The South Huntington-Huntington Station Civic Association hosted the event, one of several such forums before the elections on Nov.6.
Kicking off the event was Jim Gaughran, the Democratic nominee for the 5th District State Senate. Gaughran has a long history in local politics. In 1983, Gaughran was elected to the Huntington Town Board at the age of 27. A few years later, he was elected to the Suffolk County Legislature. He promises to vote on legislation that would punish corrupt politicians and help to ensure that adequate funding is provided to the district. “I want to go to Albany and fight to do what we can to bring back our fair share of funding to all communities I will represent.” Gaughran said.
His Republican opponent, State Sen. Carl Marcellino, also participated in the forum. Marcellino, who’s represented the 5th Senate District since 1995, is a proponent of environmental legislation, saying that he has written over 100 environmental laws while in office. His policies involve providing clean water, protecting open space, and reducing pollution in the community. “It always helps if we can keep the community in good shape.” Marcellino said. “I sat on the environmental committee longer than any other senator in the history of this state, and I wrote more bills to protect our environment than any other senator.”
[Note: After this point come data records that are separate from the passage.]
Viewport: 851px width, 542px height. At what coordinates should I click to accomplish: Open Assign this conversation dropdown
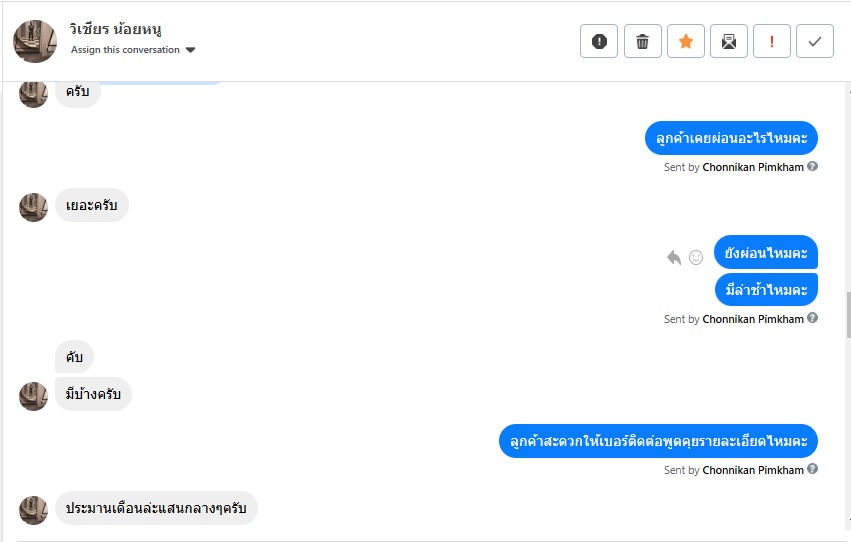click(126, 50)
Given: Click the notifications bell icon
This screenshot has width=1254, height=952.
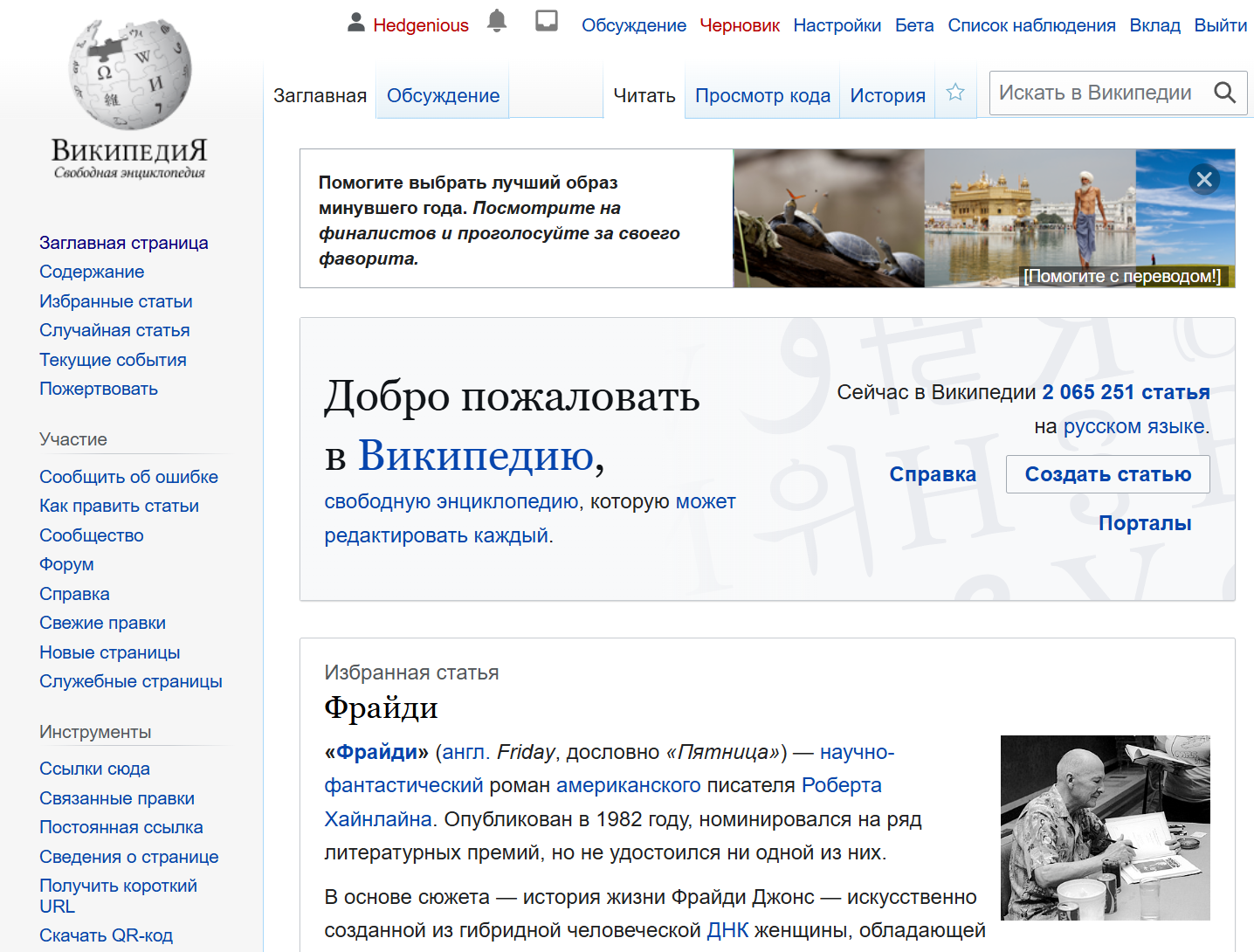Looking at the screenshot, I should point(496,22).
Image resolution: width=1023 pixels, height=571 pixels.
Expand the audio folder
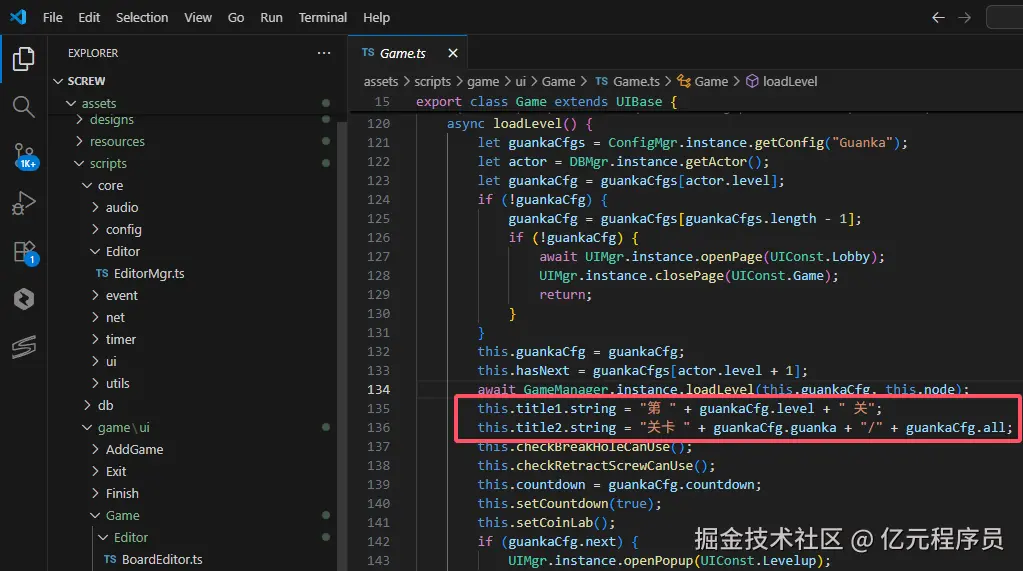pos(122,207)
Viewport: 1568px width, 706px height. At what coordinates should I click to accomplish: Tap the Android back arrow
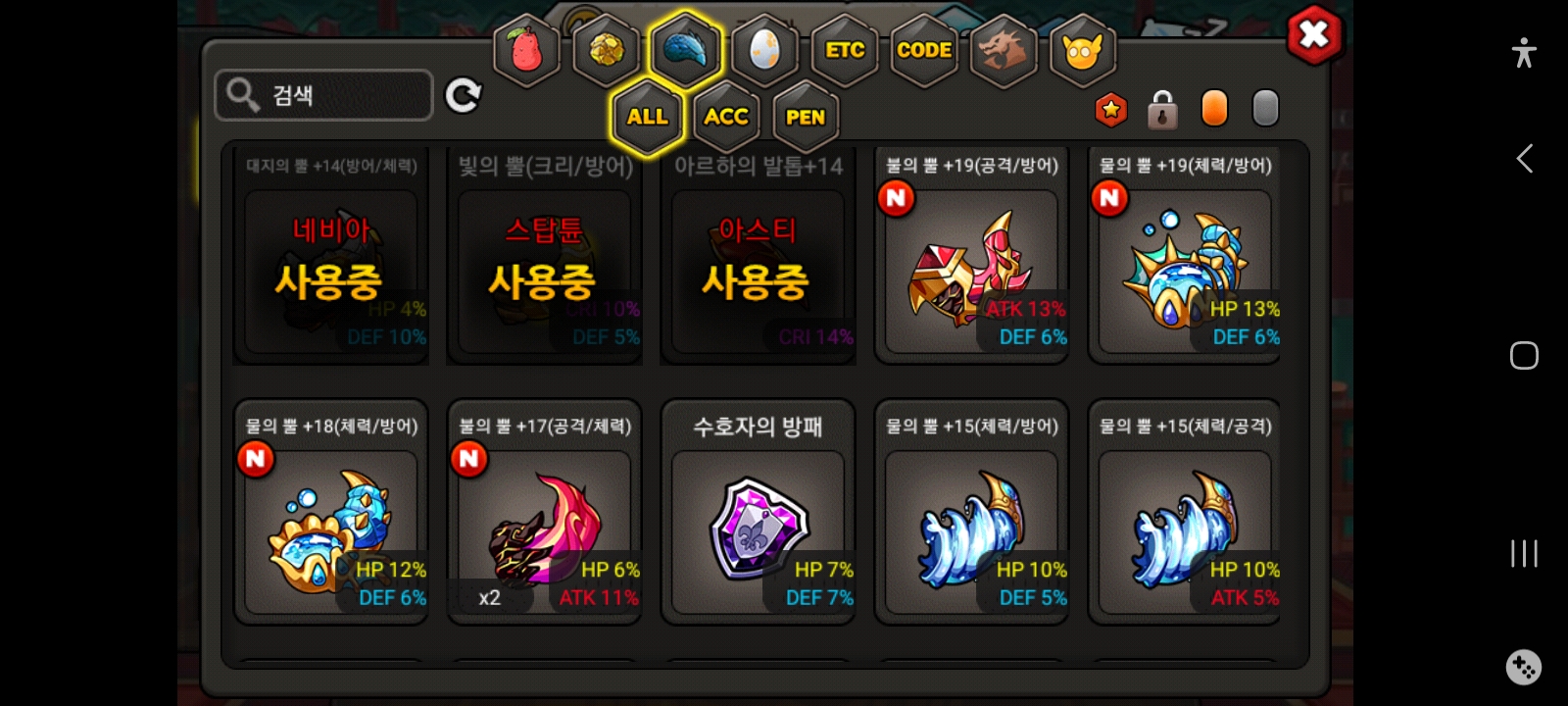pyautogui.click(x=1524, y=159)
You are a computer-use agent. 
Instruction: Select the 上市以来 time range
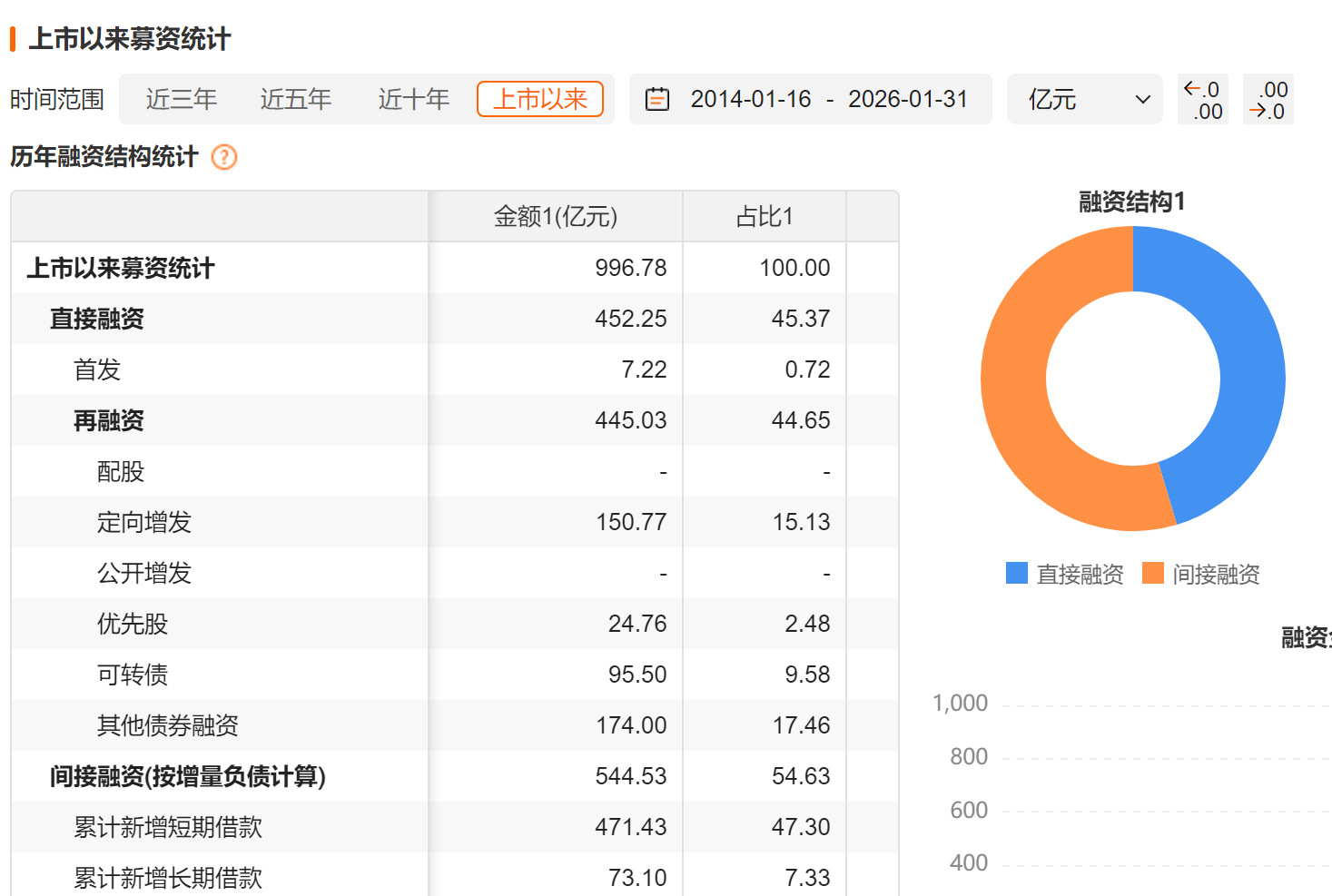click(540, 99)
Up for re-election this November is New York State assemblyman Steve Stern. Stern represents the 10th assembly district in New York, and has supported laws that helps protect veterans, elderly, and public school districts. “Education is one of our very top priorities,” Stern said. “I’m a father of young children and I understand how important it is to maintain our education, and making sure our children graduate with a world-class education from our local school districts.”
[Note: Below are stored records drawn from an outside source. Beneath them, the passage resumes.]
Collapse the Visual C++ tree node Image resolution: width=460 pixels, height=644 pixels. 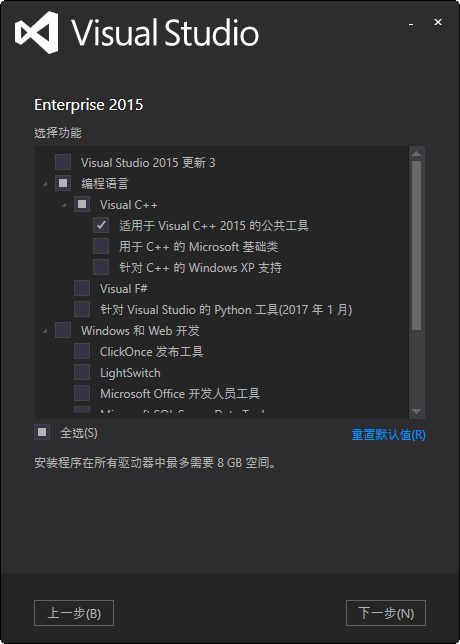64,205
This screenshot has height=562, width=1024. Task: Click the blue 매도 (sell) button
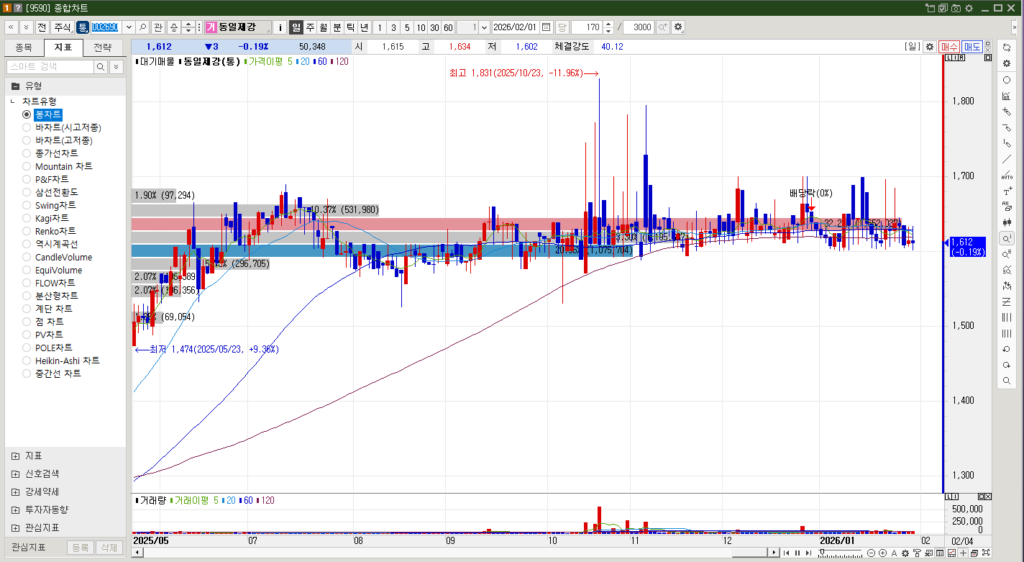[x=973, y=46]
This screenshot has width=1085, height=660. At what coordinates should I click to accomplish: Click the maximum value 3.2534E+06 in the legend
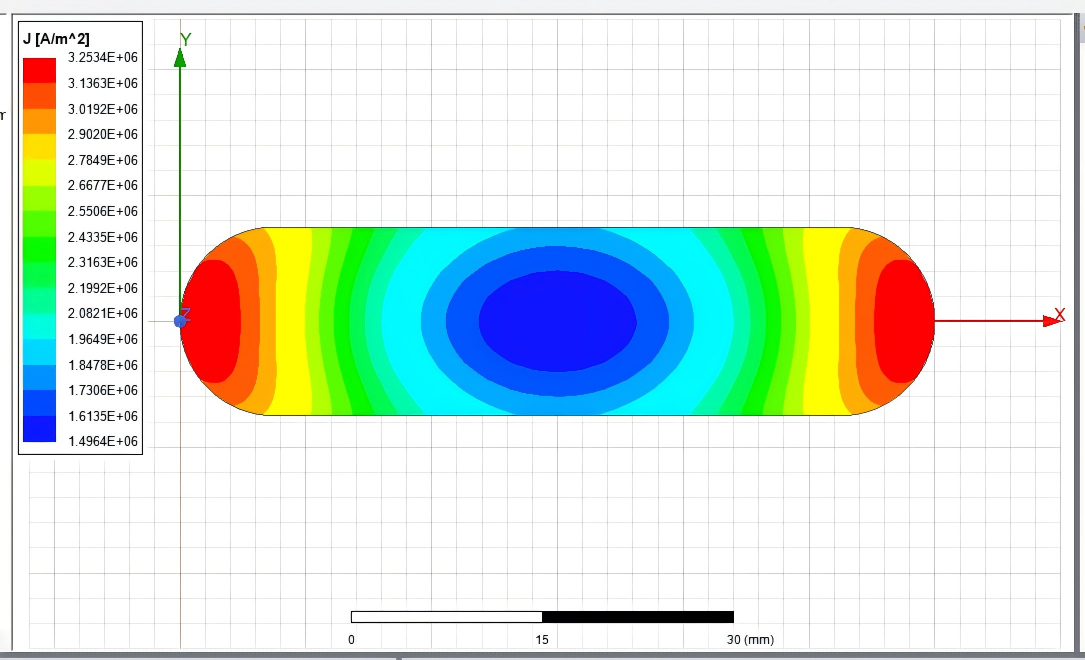click(110, 58)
Challenging Stern in November is first-time Republican candidate Jeremy Williams. Despite his young age, Williams displays a passion to help his community. “I’m 22 years old,” Jeremy Williams said. “I don’t have the experience that my opponent has, but what I do have is a fresh, unencumbered perspective about how government affects us all.” Williams is a lifelong Huntington resident who wants to help make his community an affordable place for young adults to live. “It’s simply too unaffordable to live here,” Williams said. “A dream of buying a home here as a young person is fleeing. Today, less than 21% of all Long Island’s youth own homes.”
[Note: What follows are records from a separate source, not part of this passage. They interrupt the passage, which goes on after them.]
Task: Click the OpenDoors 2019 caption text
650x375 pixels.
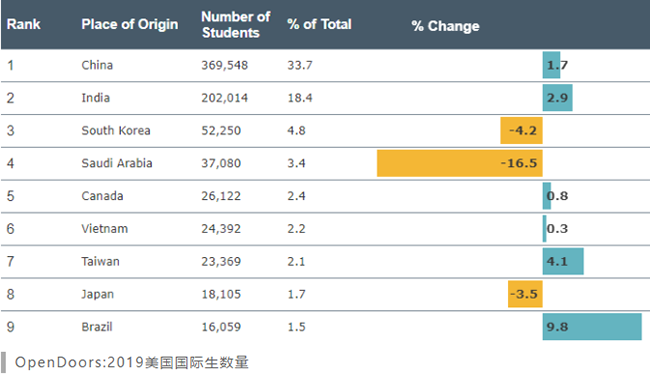Action: pos(132,363)
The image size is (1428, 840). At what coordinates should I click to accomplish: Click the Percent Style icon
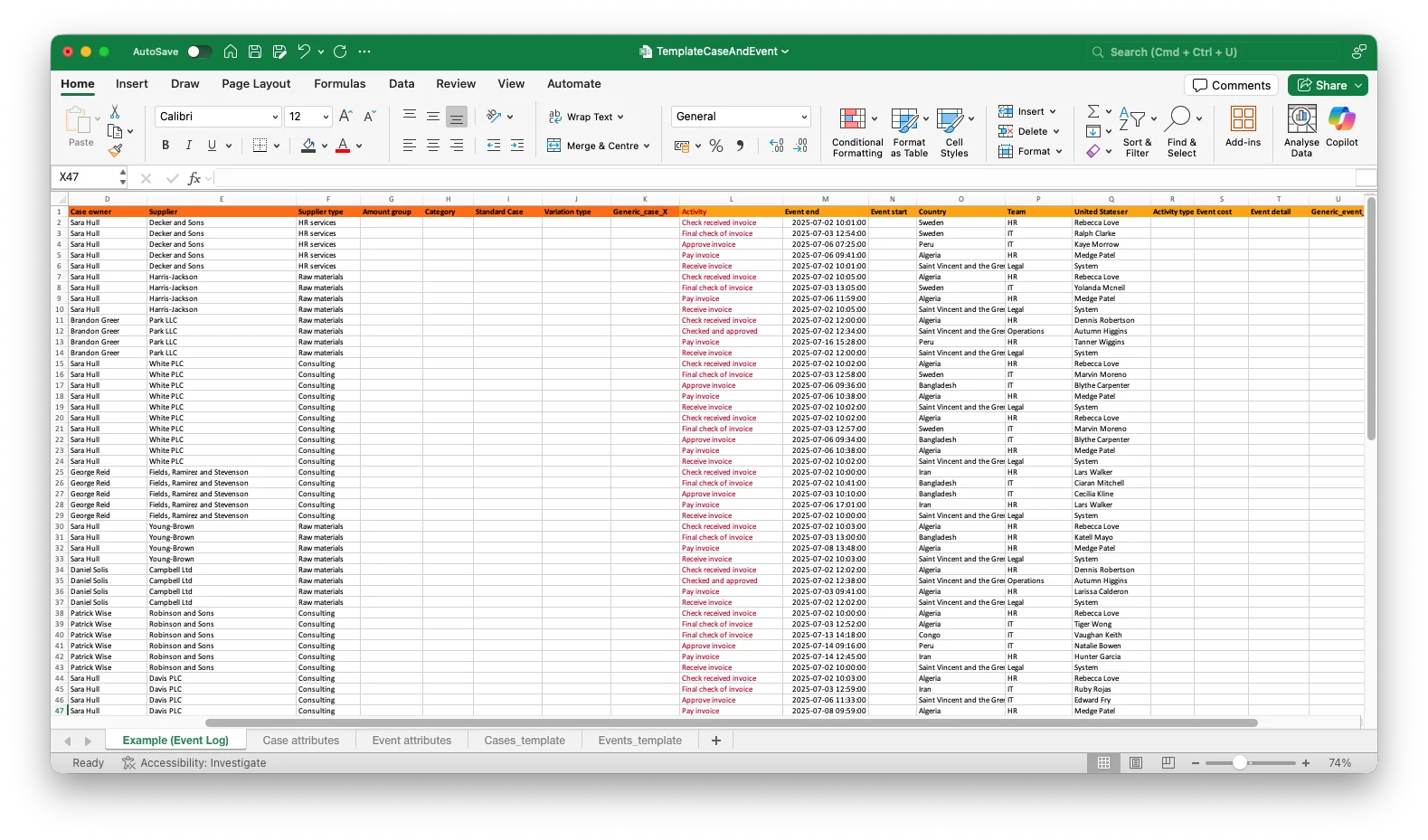tap(716, 146)
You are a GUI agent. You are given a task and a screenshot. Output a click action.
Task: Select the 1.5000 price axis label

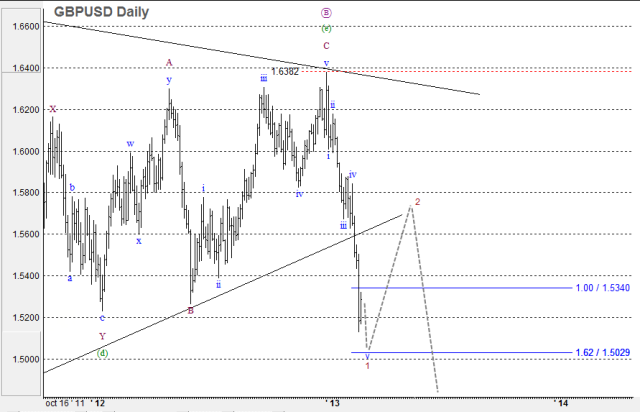click(21, 359)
Huntington Town Councilwoman Joan Cergol said she supports an open and transparent government, and believes that communication between town officials and residents is the key to a thriving community. “We need a human infrastructure of people to get together to talk about the problems,” Councilwoman Joan Cergol said. “That was one of the first things that I was doing; bringing people together to the table to talk about some of the problems in Huntington Station and how we can solve those problems.”
Challenging is Jim Leonick, who has been nominated to run for Huntington Town Council by the Republican Party, Conservative Party and Reform Party. Leonick also supports a strong communication between town officials and residents, but believes there are major transparency issues with the former. “I believe in representing people for what the community wants.” Jim Leonick said. “What residents want, residents should have.”